The jury found as to each of the three counts that appellant was armed with a handgun within the meaning of Penal Code section 12022 (subd. (a)). The court sentenced appellant to an upper term of four years in the state prison on count I (Mrs. Houck), plus one year for the enhancement under section 12022, for a total of five years. On counts II and III, the court sentenced appellant to the base term of three years, plus one year for the enhancement, for a total of four years, on each count, to be served concurrently with count I.

[5] Appellant contends and the People concede that appellant may suffer only one enhancement pursuant to section 12022 where all the charged offenses are incident to one objective and effectively comprise an indivisible transaction. (People v. Robinson, 66 Cal. App. 3d 624, 629-630 [95 Cal. App. 3d 925] [136 Cal. Rptr. 127]; see In re Culbreth, 17 Cal. 3d 330, 333-335 [130 Cal. Rptr. 719, 551 P.2d 23]; People v. Miller, 18 Cal. 3d 873, 887-888 [135 Cal. Rptr. 654, 558 P.2d 552].)

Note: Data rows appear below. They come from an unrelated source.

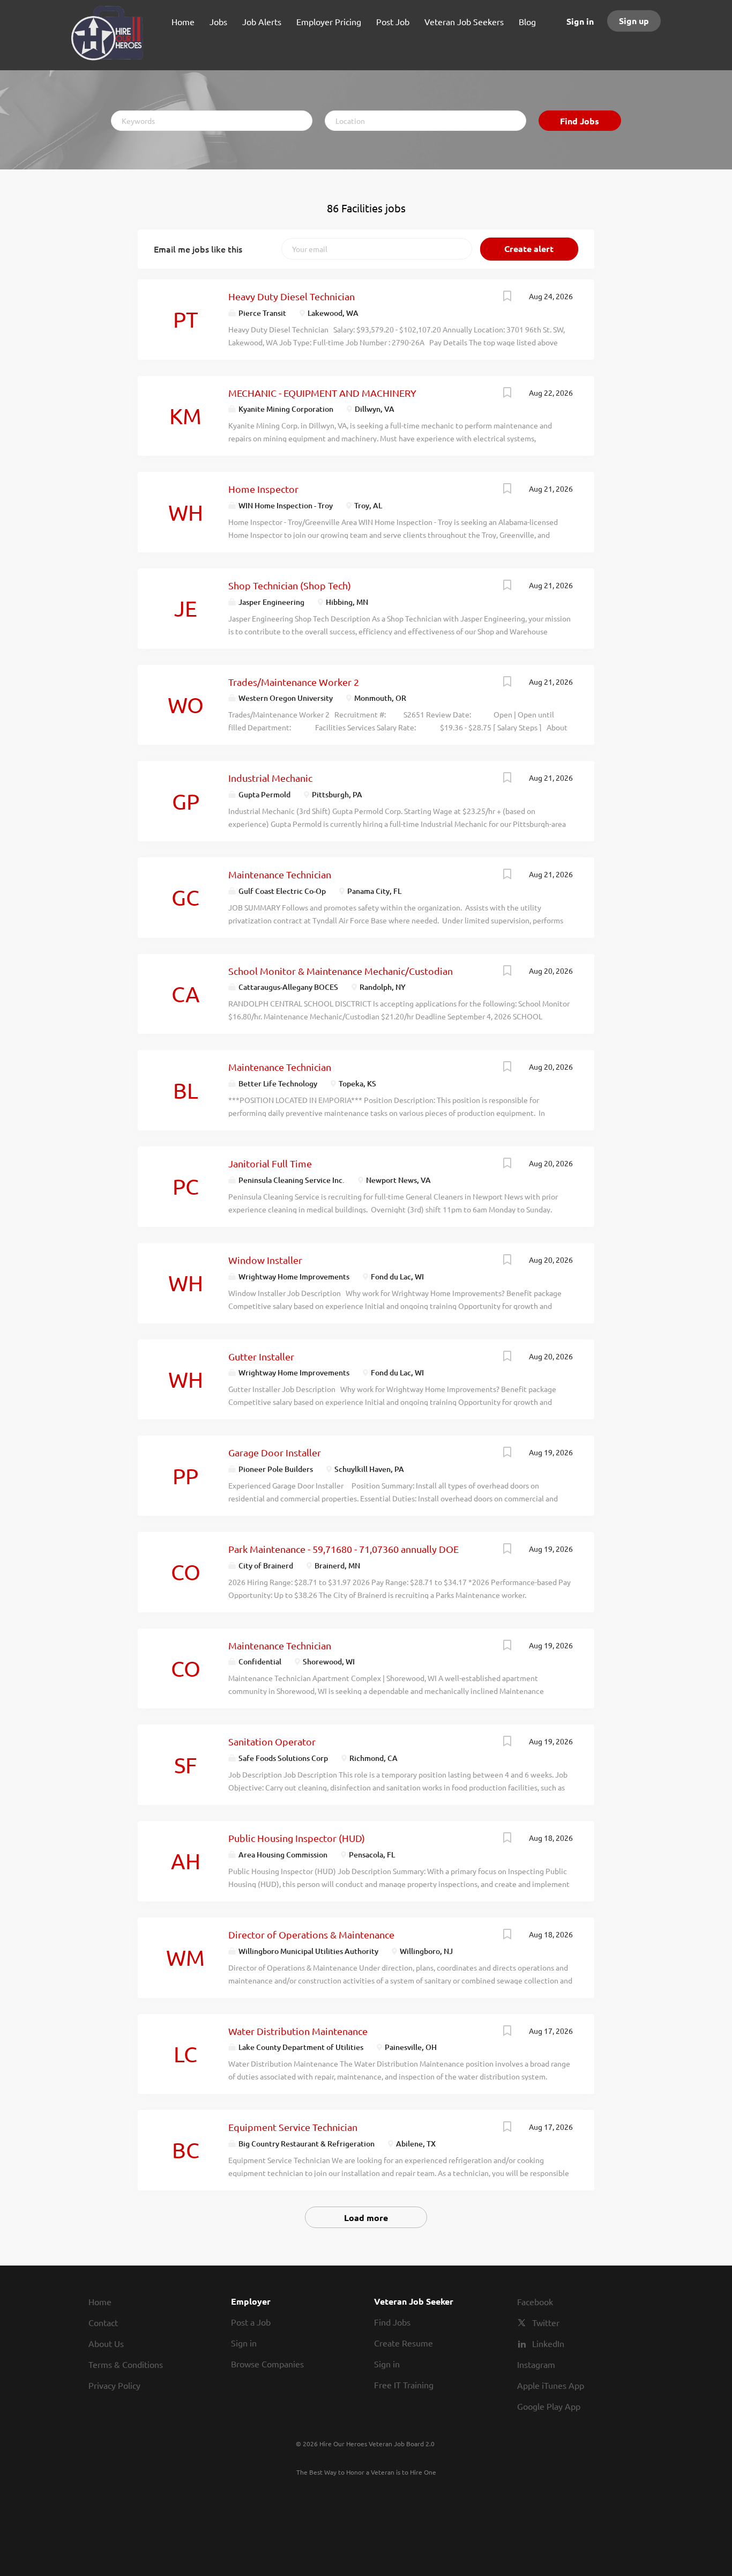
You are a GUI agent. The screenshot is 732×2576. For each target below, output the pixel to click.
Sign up (634, 20)
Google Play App (548, 2406)
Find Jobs (579, 121)
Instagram (536, 2364)
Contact (103, 2322)
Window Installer (265, 1259)
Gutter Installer (261, 1356)
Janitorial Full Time (270, 1163)
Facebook (535, 2301)
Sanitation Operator (272, 1741)
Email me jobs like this (198, 249)
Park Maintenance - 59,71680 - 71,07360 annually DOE (343, 1549)
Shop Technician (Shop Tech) (289, 585)
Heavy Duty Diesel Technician (291, 296)
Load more (366, 2217)
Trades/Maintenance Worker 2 (293, 681)
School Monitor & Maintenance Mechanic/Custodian (340, 970)
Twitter (545, 2322)
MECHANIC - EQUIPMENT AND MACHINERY (322, 392)
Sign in (580, 21)
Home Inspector (263, 488)
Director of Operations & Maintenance (311, 1934)
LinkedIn (548, 2343)
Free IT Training (404, 2384)
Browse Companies (267, 2363)
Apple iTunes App (550, 2385)
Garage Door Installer (274, 1452)
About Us (106, 2343)
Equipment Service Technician (292, 2127)
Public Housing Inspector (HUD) (296, 1838)
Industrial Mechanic (270, 777)
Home (99, 2301)
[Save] (507, 297)
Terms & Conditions (125, 2364)
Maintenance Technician (279, 874)
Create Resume (403, 2342)
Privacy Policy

Finally, appellant contends that under Penal Code section 4019 and the 1978 amendments to Penal Code section 2900.5, he is entitled to good-time/work-time credits on his prison sentence. This issue is currently before the state Supreme Court in People v. Sage, Crim. 20997, People v. Brown, Crim. 20998, and In re Davis, Crim. 20999. Absent any controlling authority, we decline to modify the judgment on this ground.

The judgment as to count III is reversed. The judgment is modified to add that defendant shall serve only one additional period of imprisonment pursuant to the findings that as to all counts he was armed with a firearm within the meaning of Penal Code section 12022. As so modified, and in all other respects the judgment is affirmed.

Stephens, Acting P. J., and Hastings, J., concurred.

FN 1. The witnesses were unable to state which robber had the gun.

FN 2. Appellant made clear that he was relying solely on the technical argument that the search and seizure issue was, in effect, res judicata. After his technical argument was overruled, he did not move to suppress the evidence in superior court. The record shows such motion would have been without merit. Although he was across the street in his vehicle, the officer observed appellant's head dropping as if appellant was in a sedated condition familiar to the experienced narcotics officer as typical of being under the influence. As the officer approached, appellant's gait and demeanor confirmed this suspicion. Under the circumstances, the officer had the right to order appellant to halt so that appellant's condition could be investigated. Appellant abandoned the wallet as the officer approached.

Miss Williams' watch was not offered as evidence by the prosecution at the preliminary hearing. At trial, the prosecution showed the watch was found in appellant's pocket at booking. Appellant unsuccessfully opposed its introduction on the theory that the magistrate would have suppressed it if it had been offered at the preliminary hearing.

FN 3. People v. Driscoll, 53 Cal. App. 2d 590, 593 [128 P.2d 382]; People v. Duncan, 72 Cal. App. 2d 423, 426 [164 P.2d 510]; see People v. Blue, 161 Cal. App. 2d 1, 6 [326 P.2d 183]; People v. Carter, 275 Cal. App. 2d 815, 822 [80 Cal. Rptr. 202]; People v. Foss, 85 Cal. App. 269, 272 [259 P. 123]; People v. Sutton, 35 Cal. App. 3d 264, 270, 271 [110 Cal. Rptr. 635]; CALJIC (4th ed. 1979) appendix C (1979 Rev.), pages 339-340; Los Angeles Superior Court Criminal Trial Judges' Benchbook (1971) pages 258f-258g; cf. People v. Amin, 88 Cal. App. 3d 637, 640 [152 Cal. Rptr. 9].

FN 4. People v. Newman, 5 Cal. 3d 48, 55 [95 Cal. Rptr. 12, 484 P.2d 1356]; Penal Code sections 1260, 1181, subdivision 6.

FN 5. Contrary to the assumption in appellant's argument, it is not important whether the gun was pointed at Miss Williams or was held by the other robber rather than appellant. In either case, Miss Williams was placed in great fear upon discovering that her purse was being taken in the course of an armed robbery of the motel clerk.